SetCCResultValue SetCCResultContents;
+
+ /// UseUnderscoreSetJmpLongJmp - This target prefers to use _setjmp and
+ /// _longjmp to implement llvm.setjmp/llvm.longjmp. Defaults to false.
+ bool UseUnderscoreSetJmpLongJmp;
/// RegClassForVT - This indicates the default register class to use for
/// each ValueType the target supports natively.
std::vector<std::pair<MVT::ValueType,
TargetRegisterClass*> > AvailableRegClasses;
+
+protected:
+ /// When lowering %llvm.memset this field specifies the maximum number of
+ /// store operations that may be substituted for the call to memset. Targets
+ /// must set this value based on the cost threshold for that target. Targets
+ /// should assume that the memset will be done using as many of the largest
+ /// store operations first, followed by smaller ones, if necessary, per
+ /// alignment restrictions. For example, storing 9 bytes on a 32-bit machine
+ /// with 16-bit alignment would result in four 2-byte stores and one 1-byte
+ /// store. This only applies to setting a constant array of a constant size.

▶ [Given data]:
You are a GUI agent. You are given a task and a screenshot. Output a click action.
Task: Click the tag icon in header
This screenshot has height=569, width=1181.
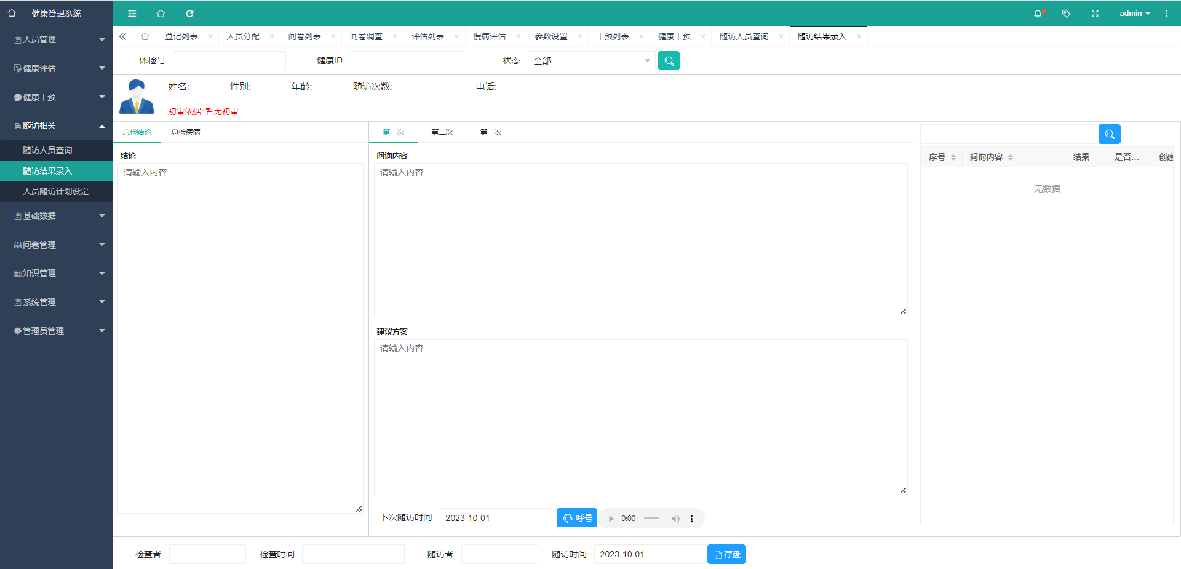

▶ [What the task asks]:
In the code excerpt, what store operations does the memset example produce when storing 9 bytes on a 32-bit machine with 16-bit alignment?

▶ [Result of the task]:
Four 2-byte stores and one 1-byte store.